По натуре своей Вань Ли был мальчик впечатлительный, хотя добиться от него выражения каких-нибудь чувств мне казалось почти невозможным; впрочем, я думаю, что он привязывался к людям, которые хорошо к нему относились. Каким бы Вань Ли стал при более благоприятных обстоятельствах, то есть не находись он в полной зависимости от загруженного работой, живущего на убогое жалованье журналиста, сказать трудно, я знаю только, что редкая, скупая ласка, которую я уделял ему под влиянием минуты, принималась с благодарностью.
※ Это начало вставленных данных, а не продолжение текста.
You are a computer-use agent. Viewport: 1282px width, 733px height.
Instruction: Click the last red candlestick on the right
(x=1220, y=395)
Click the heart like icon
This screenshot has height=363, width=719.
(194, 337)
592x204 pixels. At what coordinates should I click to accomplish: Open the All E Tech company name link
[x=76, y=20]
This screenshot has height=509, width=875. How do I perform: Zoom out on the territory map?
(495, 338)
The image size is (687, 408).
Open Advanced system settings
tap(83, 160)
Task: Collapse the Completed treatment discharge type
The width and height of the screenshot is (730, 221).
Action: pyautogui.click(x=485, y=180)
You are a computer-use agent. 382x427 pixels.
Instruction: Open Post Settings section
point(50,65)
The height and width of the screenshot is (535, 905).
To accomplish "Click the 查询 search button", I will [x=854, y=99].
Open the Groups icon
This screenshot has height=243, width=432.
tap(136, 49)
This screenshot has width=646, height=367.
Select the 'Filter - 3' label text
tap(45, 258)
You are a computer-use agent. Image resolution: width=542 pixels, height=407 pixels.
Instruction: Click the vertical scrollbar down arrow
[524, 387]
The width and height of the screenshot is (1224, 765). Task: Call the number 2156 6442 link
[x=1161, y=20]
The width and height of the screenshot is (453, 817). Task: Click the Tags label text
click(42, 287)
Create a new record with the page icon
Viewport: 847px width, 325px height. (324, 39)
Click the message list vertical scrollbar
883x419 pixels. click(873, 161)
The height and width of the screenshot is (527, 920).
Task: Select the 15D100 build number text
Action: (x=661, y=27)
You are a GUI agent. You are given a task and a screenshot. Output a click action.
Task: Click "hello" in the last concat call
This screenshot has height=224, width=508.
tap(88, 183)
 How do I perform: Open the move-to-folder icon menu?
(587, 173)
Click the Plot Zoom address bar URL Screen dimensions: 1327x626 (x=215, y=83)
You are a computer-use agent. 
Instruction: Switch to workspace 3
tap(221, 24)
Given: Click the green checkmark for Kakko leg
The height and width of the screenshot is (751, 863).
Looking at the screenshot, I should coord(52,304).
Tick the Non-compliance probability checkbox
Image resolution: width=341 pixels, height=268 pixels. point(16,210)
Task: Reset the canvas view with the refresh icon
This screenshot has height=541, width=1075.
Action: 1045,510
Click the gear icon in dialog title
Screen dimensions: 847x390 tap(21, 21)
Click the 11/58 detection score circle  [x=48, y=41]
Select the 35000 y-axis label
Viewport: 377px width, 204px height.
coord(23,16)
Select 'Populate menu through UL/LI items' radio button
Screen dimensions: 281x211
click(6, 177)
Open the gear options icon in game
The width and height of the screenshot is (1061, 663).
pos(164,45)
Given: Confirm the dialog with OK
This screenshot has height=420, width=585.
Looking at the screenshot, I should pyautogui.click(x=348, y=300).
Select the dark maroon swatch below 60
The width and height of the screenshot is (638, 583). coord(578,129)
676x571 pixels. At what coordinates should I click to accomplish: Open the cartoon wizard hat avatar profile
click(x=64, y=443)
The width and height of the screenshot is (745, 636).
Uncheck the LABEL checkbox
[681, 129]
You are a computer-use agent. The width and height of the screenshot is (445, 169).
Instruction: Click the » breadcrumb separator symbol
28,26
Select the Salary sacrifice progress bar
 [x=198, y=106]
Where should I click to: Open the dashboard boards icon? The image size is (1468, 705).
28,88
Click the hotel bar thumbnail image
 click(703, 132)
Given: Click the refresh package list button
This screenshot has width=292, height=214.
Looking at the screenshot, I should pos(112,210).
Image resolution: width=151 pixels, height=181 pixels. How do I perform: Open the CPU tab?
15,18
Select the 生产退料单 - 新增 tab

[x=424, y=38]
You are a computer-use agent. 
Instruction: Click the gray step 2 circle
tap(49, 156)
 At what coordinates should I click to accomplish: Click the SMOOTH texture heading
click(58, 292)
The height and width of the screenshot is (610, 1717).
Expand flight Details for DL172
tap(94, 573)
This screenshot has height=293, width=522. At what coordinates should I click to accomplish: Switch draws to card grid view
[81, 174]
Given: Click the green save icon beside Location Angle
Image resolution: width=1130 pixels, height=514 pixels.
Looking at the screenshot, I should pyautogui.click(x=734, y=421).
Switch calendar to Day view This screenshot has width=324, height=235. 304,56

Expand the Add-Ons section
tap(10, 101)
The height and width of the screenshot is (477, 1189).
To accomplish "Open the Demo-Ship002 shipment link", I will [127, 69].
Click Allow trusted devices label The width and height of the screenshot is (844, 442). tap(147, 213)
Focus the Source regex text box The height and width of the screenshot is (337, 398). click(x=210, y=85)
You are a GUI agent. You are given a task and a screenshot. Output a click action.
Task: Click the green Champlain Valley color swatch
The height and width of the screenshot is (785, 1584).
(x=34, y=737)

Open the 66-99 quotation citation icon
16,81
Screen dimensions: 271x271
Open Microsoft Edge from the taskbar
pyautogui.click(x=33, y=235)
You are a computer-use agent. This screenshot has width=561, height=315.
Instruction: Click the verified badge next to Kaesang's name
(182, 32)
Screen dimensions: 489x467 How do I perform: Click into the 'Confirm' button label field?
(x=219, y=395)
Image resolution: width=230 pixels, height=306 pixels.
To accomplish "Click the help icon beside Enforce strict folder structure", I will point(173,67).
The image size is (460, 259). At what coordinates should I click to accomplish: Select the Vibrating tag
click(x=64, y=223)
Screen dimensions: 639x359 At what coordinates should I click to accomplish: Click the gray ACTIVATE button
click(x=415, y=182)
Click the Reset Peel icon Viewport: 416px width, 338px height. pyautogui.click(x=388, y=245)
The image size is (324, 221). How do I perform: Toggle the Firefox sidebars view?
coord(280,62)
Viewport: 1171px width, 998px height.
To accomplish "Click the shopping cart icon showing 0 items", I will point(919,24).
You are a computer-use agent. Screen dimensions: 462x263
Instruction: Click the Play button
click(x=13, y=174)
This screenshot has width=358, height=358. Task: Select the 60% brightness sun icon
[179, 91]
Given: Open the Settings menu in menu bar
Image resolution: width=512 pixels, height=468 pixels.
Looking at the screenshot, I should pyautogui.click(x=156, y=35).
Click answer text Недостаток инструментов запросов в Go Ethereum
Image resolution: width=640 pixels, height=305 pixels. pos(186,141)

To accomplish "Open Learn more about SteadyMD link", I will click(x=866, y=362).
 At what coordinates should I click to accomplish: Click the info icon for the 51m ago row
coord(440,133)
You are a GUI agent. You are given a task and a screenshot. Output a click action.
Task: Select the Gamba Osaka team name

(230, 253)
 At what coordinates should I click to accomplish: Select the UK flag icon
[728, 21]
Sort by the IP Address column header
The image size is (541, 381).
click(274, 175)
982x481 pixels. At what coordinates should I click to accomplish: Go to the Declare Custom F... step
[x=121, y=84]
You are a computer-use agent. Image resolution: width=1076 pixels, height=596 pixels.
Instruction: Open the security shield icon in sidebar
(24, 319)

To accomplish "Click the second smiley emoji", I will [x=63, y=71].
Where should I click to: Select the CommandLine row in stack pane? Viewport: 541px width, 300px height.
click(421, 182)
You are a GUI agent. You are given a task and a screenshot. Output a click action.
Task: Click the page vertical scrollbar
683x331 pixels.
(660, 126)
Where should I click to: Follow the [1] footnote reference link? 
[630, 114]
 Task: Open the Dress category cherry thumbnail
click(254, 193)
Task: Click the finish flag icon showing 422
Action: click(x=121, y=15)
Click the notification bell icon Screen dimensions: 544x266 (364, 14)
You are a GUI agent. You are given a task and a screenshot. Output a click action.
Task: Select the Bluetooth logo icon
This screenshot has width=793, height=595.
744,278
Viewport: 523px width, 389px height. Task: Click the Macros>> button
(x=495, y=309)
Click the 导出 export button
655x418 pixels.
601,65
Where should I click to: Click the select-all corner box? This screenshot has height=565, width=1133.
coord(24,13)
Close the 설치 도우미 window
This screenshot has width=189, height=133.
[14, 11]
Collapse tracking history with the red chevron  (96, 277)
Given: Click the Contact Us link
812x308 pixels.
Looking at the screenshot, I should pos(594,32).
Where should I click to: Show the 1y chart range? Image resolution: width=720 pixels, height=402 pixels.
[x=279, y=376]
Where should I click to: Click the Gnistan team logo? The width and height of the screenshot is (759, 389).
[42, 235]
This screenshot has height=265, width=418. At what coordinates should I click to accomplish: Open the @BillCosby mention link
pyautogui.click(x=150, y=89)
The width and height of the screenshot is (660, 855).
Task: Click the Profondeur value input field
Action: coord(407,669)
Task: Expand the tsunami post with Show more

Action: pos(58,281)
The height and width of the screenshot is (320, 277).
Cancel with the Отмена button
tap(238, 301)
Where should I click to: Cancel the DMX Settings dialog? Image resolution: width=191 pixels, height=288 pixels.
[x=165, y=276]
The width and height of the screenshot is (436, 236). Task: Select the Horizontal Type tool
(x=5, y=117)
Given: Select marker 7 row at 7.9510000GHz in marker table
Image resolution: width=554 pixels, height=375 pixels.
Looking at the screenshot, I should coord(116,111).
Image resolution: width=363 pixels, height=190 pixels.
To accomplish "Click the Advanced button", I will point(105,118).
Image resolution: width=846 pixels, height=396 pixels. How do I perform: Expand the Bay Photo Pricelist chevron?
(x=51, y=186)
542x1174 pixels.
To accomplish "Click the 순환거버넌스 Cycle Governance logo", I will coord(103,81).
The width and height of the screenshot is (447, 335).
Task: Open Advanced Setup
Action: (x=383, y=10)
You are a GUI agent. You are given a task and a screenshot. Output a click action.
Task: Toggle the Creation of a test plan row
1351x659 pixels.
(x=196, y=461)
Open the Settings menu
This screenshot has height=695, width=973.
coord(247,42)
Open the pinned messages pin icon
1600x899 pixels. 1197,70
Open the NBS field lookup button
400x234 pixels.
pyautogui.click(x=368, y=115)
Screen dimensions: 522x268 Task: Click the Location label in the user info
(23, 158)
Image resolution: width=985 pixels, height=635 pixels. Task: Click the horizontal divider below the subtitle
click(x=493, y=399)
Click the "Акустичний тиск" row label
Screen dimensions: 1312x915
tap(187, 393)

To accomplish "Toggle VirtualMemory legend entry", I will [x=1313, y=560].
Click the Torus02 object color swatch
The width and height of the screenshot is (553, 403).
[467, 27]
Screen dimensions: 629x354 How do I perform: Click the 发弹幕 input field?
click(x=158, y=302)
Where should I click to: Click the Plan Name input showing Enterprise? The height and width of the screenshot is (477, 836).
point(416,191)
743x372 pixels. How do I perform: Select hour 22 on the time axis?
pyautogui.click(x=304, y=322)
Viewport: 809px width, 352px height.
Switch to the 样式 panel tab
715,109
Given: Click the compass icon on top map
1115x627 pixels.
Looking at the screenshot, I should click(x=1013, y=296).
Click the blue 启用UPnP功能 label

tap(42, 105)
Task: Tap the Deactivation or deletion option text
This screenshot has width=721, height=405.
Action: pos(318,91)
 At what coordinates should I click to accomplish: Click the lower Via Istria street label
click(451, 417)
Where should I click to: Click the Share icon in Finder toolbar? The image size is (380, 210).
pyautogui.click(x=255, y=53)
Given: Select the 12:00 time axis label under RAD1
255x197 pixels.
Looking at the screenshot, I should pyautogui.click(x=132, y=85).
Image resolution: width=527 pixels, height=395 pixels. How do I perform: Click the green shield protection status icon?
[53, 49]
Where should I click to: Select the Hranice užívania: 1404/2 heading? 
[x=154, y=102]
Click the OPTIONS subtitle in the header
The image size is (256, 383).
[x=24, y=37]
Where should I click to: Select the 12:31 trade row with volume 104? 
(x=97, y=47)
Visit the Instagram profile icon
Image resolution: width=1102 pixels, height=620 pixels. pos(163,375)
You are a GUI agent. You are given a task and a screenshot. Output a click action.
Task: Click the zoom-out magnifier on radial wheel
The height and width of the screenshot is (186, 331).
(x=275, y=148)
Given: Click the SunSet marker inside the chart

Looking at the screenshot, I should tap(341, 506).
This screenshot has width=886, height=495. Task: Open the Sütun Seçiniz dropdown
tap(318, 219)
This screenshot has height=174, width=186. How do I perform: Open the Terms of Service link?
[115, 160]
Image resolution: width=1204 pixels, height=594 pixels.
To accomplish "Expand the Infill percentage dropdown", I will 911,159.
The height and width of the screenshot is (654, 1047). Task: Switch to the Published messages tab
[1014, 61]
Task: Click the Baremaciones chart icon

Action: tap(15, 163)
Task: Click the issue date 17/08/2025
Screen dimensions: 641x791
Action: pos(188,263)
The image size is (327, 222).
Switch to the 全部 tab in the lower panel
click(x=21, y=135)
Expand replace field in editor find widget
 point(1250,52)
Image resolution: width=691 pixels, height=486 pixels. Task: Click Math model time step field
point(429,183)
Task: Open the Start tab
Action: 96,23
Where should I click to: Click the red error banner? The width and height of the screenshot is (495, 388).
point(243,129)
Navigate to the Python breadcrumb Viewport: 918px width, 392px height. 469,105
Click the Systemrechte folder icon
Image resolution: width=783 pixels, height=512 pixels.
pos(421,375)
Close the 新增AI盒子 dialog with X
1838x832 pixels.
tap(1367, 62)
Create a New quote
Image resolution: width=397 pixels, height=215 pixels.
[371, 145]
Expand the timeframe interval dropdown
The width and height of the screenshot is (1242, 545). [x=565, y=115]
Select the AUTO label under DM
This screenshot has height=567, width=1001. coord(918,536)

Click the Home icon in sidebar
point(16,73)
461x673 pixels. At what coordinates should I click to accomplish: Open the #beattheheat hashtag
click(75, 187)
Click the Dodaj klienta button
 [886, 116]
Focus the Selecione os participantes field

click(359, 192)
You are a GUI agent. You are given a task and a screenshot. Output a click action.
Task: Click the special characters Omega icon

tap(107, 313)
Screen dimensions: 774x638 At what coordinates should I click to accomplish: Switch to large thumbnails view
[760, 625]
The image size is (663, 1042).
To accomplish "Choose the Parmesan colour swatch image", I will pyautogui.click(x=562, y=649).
Он был очень верен и терпелив — качества редкие в рядовом американском слуге; при мне держался «печально и учтиво», как Мальволио. Я вспоминаю только один-единственный случай, когда он проявил нетерпение, и то при особых обстоятельствах. Обычно я брал Вань Ли после работы к себе домой, рассчитывая, что, может быть, придется послать его в редакцию, если мою редакторскую голову осенит какая-нибудь новая счастливая мысль. Однажды вечером я что-то строчил, задержавшись позднее того часа, когда обычно отпускал Вань Ли, и совершенно забыл, что он сидит на стуле у двери. И вдруг мне послышался голос, жалобно пробормотавший нечто вроде «чи-ли».
Я обернулся и сердито посмотрел на него.
— Что ты говоришь?
— Моя сказала: «Чи-ли».
— Что это значит? — нетерпеливо спросил я.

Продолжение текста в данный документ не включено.